Thankamma initially rebuffed Vaidyan but gradually fell for the handsome Vaidyan, yet, before she could muster the courage to broach the topic at home, Poopally Kuttichan (and Thankamma herself) would be shocked at the revelation that Vaidyan had become a communist. Vaidyan was unwelcome in Poopally house after that but Thankamma loved Vaidyan, the individual, and his politics or ideology did not alter that. She would have to wait for 14 years to finally marry her beloved in 1952, since Vaidyan was put behind bars for four years following the Communist Party’s adoption of the Calcutta Thesis in 1948 after India’s independence.
Just as depicted in the film, her marriage was accompanied by a lot of drama. Vaidyan was 37 and Thankamma 35 when Vaidyan was released from jail and he sent his comrade-in-arms T.V. Thomas to Poopally house with his proposal. Thomas, hailing from a rich Syrian Catholic family himself, could always walk in to Poopally house as the son of T.C. Varghese, despite being a Communist. Since Kuttichan refused the proposal straightaway, Thomas and Vaidyan hatched a plan to whisk Thankamma away during the Sunday mass. Thankamma had only one condition: that she would get married only in a church and not in a party office.
Immense impact
Thankamma recollected the sequence of events (replicated exactly in the film) writing in Malayala Manorama in 1999, a year before she passed away, “With T.V. Thomas at the driver’s wheel of a green Ford Consel car owned by his father and Vaidyan seated beside him, I had my heart in my mouth on our journey to the Vaidyan’s parish of Thevalakkara, near Chavara in Kollam, where a young Jacobite priest known to Vaidyan consented to solemnising our marriage without fulfilling the due formalities associated with a Christian marriage. My brothers, who soon realised their sister had slipped away, followed us all the way to Thevalakkara but our marriage was consecrated by then. The Poopally family cut all ties with me following this. I wasn’t even allowed a glimpse of the dead body of my father or mother.”

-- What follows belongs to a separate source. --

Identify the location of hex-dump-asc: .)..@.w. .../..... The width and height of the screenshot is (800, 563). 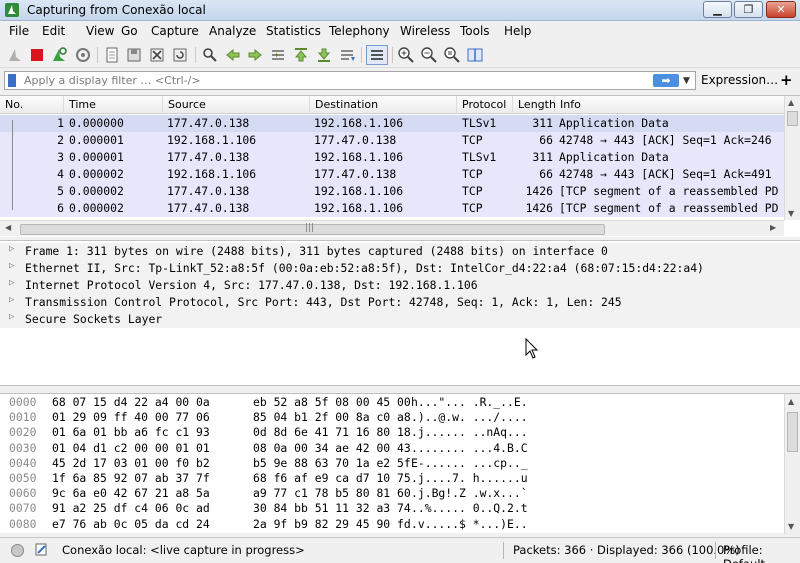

The third generation of Poopalli family had made peace with them, says Cheriyan. “After Lal Salam’s release, Bijoy, grandson of Kuttichan, met me and remarked: after all, it was a love story, what’s the big deal?”
After Lal Salam’s success, Cheriyan went on to become a popular writer in Malayalam cinema and would be associated with many more hits like Ulladakkam, Pakshe, Ardram, Minnaram, Sakshyam, among others.

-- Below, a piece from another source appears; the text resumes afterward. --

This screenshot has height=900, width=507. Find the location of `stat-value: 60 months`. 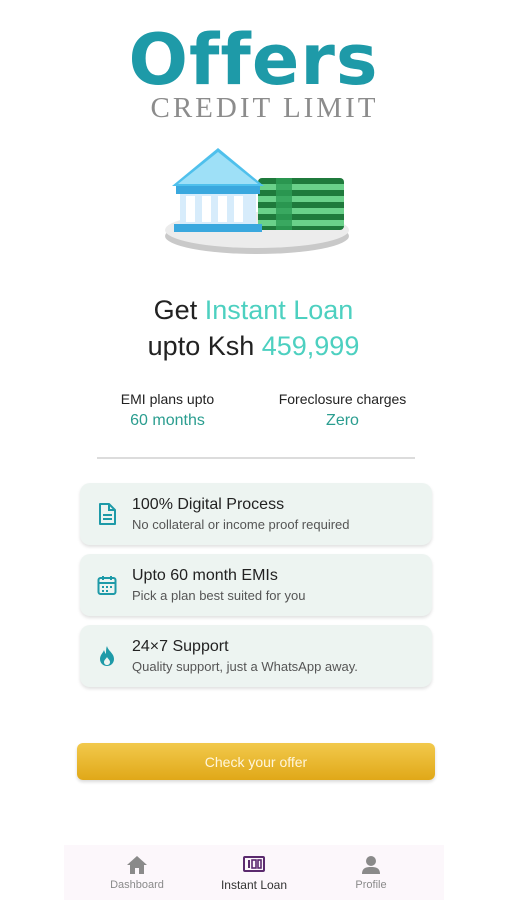

stat-value: 60 months is located at coordinates (168, 420).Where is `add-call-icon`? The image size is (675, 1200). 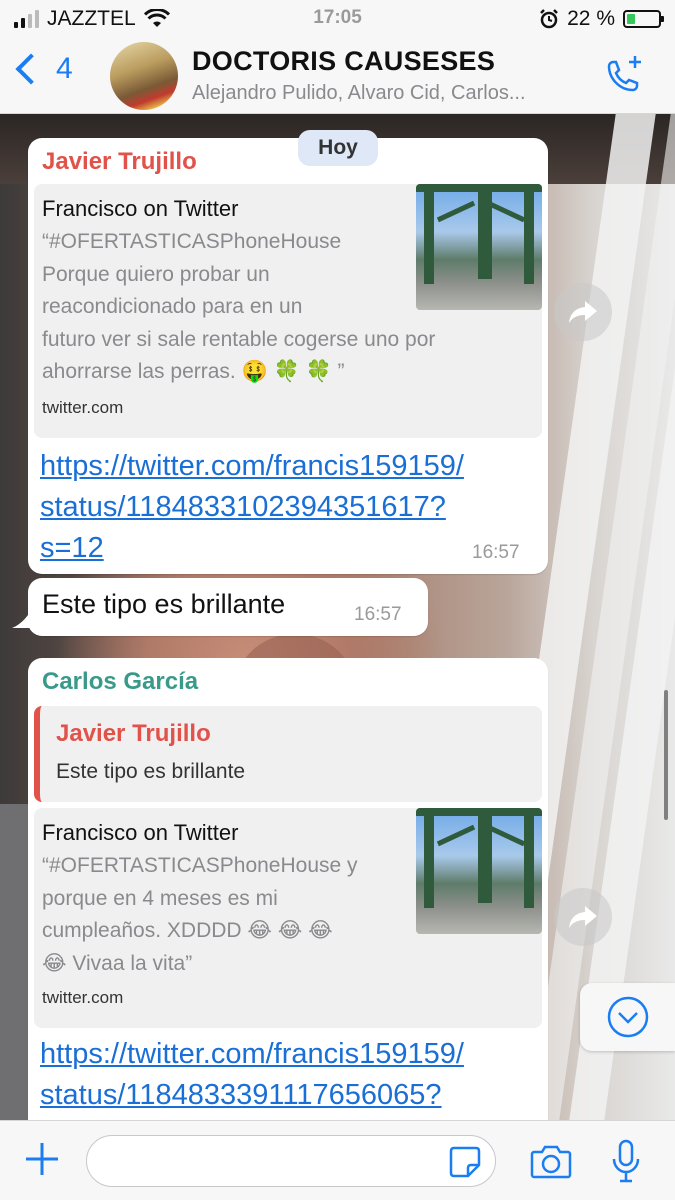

“Although I could never complete my medical education to fulfil my father’s lasting wish to see me as a doctor, Lal Salam changed my life. More importantly, the film changed the attitude of the Communist party towards us. While practically none from the party turned up for my father’s funeral, the entire CPI (M) and CPI state leaders led by V.S. Achuthananthan were in attendance when my mother passed away in 2000,” concludes Cheriyan.
Watching Lal Salam today, the film doesn’t feel dated or melodramatic. It’s slickly paced and one still gets an adrenaline rush watching some of the scenes.
The brilliant performances by Mohanlal, Murali, Geetha, Urvashi and the supporting cast make it a treat for the viewers and the background score by C. Rajamani elevates the drama.
That such a film could also transcend language barriers (I realised the film has a fan base in West Bengal as well) is a testament to its quality. Even for those with no love lost for the Communists, watching the film could give you goosebumps – as I would testify.
Anand Kochukudy is an independent journalist and former editor of The Kochi Post.